═══ READING TEXT

Analysis of the data collected from the survey questionnaire additionally offers further evidence to support our conclusions. Notably, 59.6 % of respondents perceived themselves as often needing to guess the correct answer at random from two remaining options, whilst by the same measure just 3.8 % felt that they often had to guess the answer from between four or five options. This data trend reveals that student experience closely corresponds with our statistical data; it is clear that the majority of the time, students are able to use the process of elimination to rule out at least two options. We also collected data on the strategies that students use to learn and revise for SBA assessments, which indicated a preference for rote memorisation (59.1 %). If a three-option model were to be adopted, it is unlikely that student-learning styles would significantly change, most likely remaining highly dominated by surface-learning approaches.

Student appraisal of the change in SBA format was mixed; 49.4 % of responses contained elements of positivity towards the proposed new format, whilst 78.2 % of responses contained negativity. A significant proportion of students (21.8 %) expressed fear that a reduced number of options per question would increase the probability of successful guessing, hence leading to unmerited passes. This attitude towards the three-option format is surprising, given that the previous literature had suggested strong student support (Owen and Froman 1987), although similar fears have been discussed in association with educators and question writers (Schneid et al. 2014). If the three-option format were to be implemented, it would be important to adequately address these fears, in order to mitigate stakeholder resistance.

Strengths and limitations

The primary limitation of this study is that it only analysed the performance of a sample of 480 SBA questions from a single UK medical school. Despite the high concordance of this study’s results with the findings of other key papers in the literature, generalisability to all medical assessments cannot be assumed. However, as at least a proportion of the exam questions in this sample came from the UK-wide Medical Schools Council Assessment Alliance (Medical Schools Council 2015), and the university’s assessments are subject to regulatory validation, the case for generalisability, at least within the UK, can be argued. It would still be valuable however for future research to be carried out to confirm these findings in other schools internationally, before a change in examination format could be reliably implemented. This is particularly pertinent given that our study was based on theoretical simulation, as opposed to experimental investigation.

The findings of the questionnaire survey are also subject to some limitations, including the low response rate of 33 % and the recruitment of students from a single year group, at a single medical school. Together, these factors mean that it is hard to gauge the generalisability of the survey’s findings to other populations.

Despite these limitations, this is the first comprehensive and generalizable study to investigate distractor performance in SBA examinations in the context of undergraduate medical education. Our findings have important implications for test development, including question writing training, time and resource use, and for examination quality, with our findings potentially leading to an economical improvement over the status quo. The growth in the use of SBAs as part of progress testing and computerised marking, and the corresponding need for medical schools to invest in the infrastructure to support this, indicate that further research is urgently needed. This research should aim to confirm our findings in other assessment data sets, and use more rigorous item response theory models. Finally, it would be invaluable to qualitatively explore the perceptions of test developers, question writers and assessment groups towards a reduced-option SBA model as part of a pragmatic approach to enhancing medical school assessment programmes.

══════
═══ ENTRIES SUPPLIED

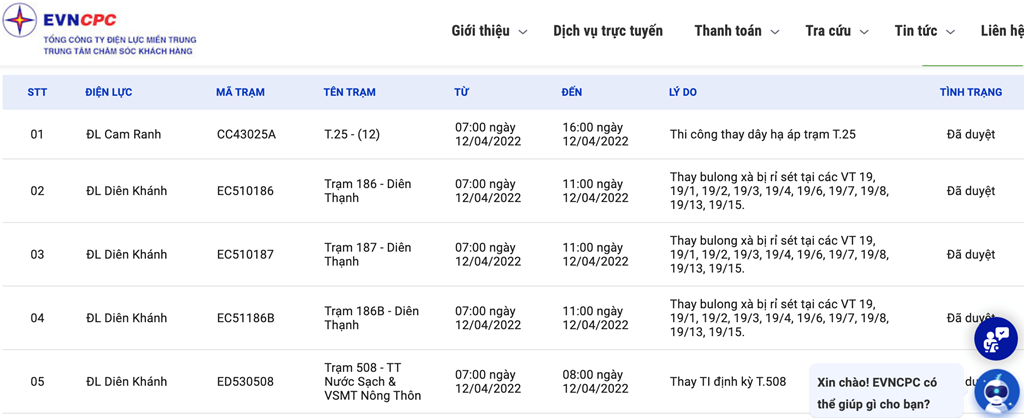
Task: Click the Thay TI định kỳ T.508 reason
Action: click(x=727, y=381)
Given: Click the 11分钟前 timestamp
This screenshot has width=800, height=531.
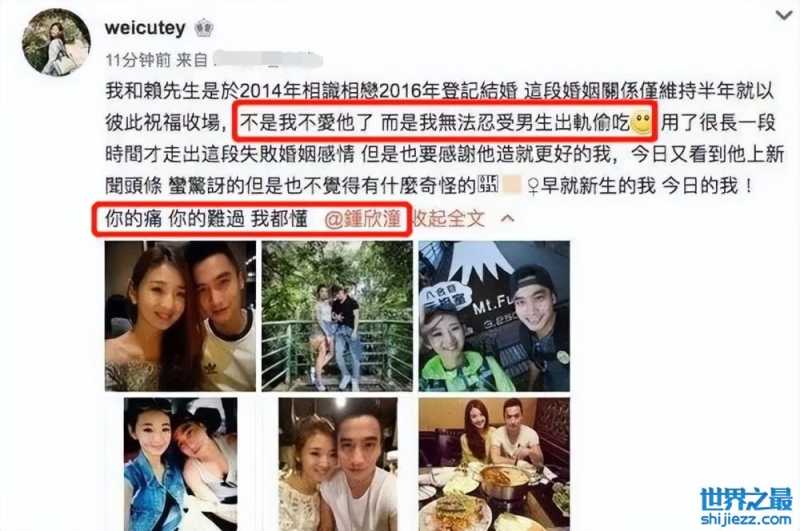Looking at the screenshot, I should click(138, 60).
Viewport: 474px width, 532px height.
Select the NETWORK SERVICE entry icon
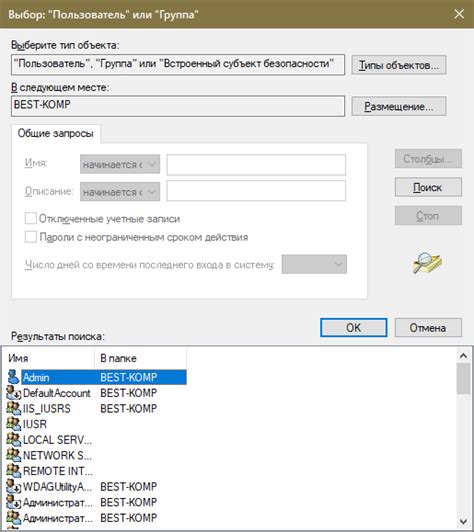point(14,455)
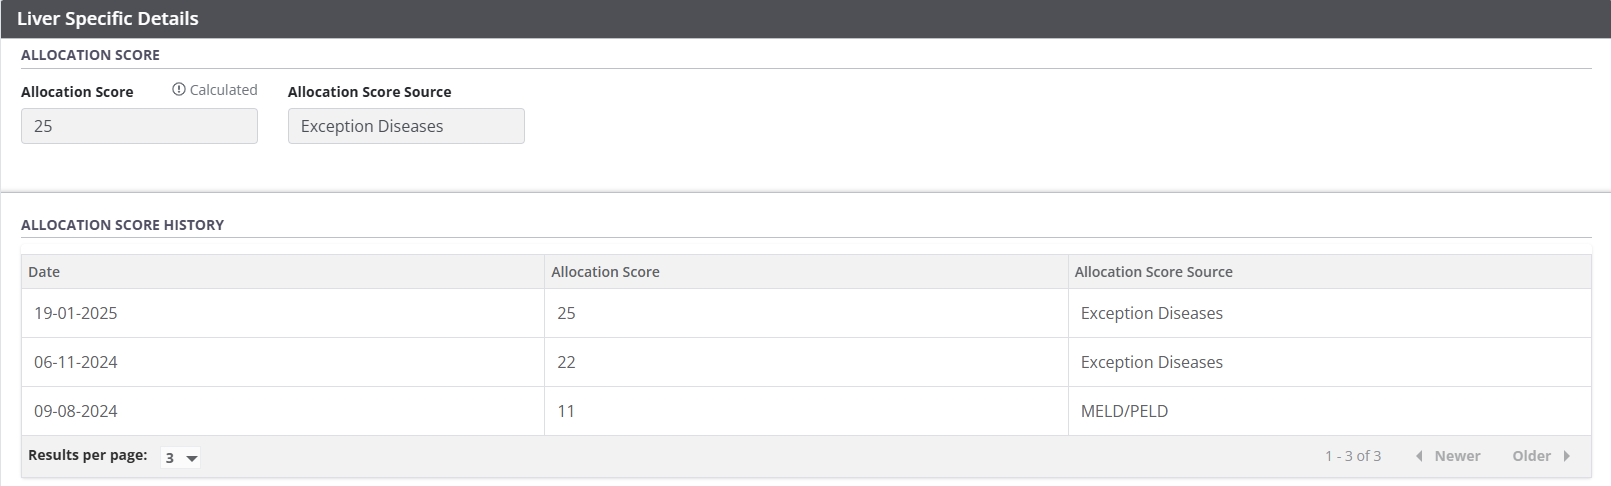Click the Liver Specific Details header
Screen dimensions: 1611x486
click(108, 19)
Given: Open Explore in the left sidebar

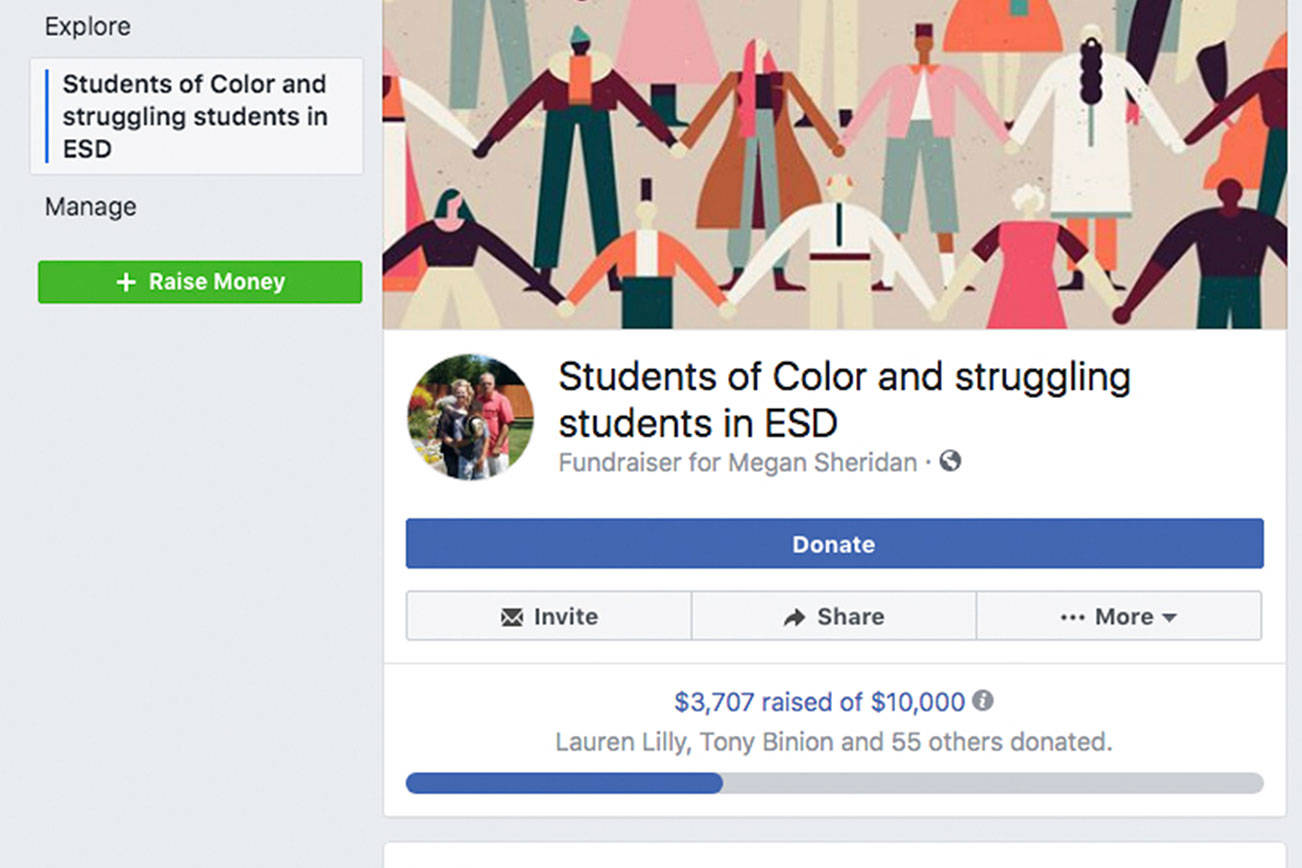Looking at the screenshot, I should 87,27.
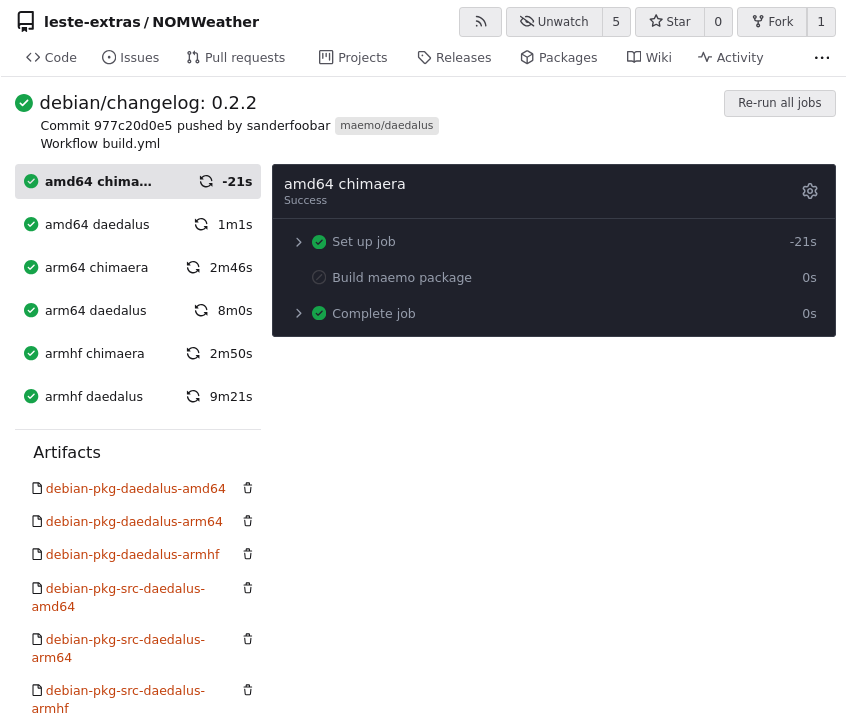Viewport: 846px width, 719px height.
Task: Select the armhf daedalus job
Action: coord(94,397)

══════

PROBLEMS TO WORK ON:
1 – In the text on SBA question options, what share of survey respondents felt they often had to guess at random between two remaining options?
2 – According to the text on SBA question options, why can the case for generalisability within the UK be argued despite the single-school sample? Answer in one to three sentences.
3 – Decide whether each statement agrees with the text on SBA question options, and support each decision with the deciding words of the text:
(a) The study analysed 480 SBA questions drawn from several UK medical schools.
(b) Students reported a preference for rote memorisation when revising for SBA assessments.
(c) The survey recruited students from multiple year groups.

TASK ANSWERS:
1 – 59.6 %

2 – At least part of the exam questions in the sample came from the UK-wide Medical Schools Council Assessment Alliance. The university's assessments are also subject to regulatory validation.

3 –
(a) No: "a sample of 480 SBA questions from a single UK medical school"
(b) Yes: "indicated a preference for rote memorisation (59.1 %)"
(c) No: "the recruitment of students from a single year group"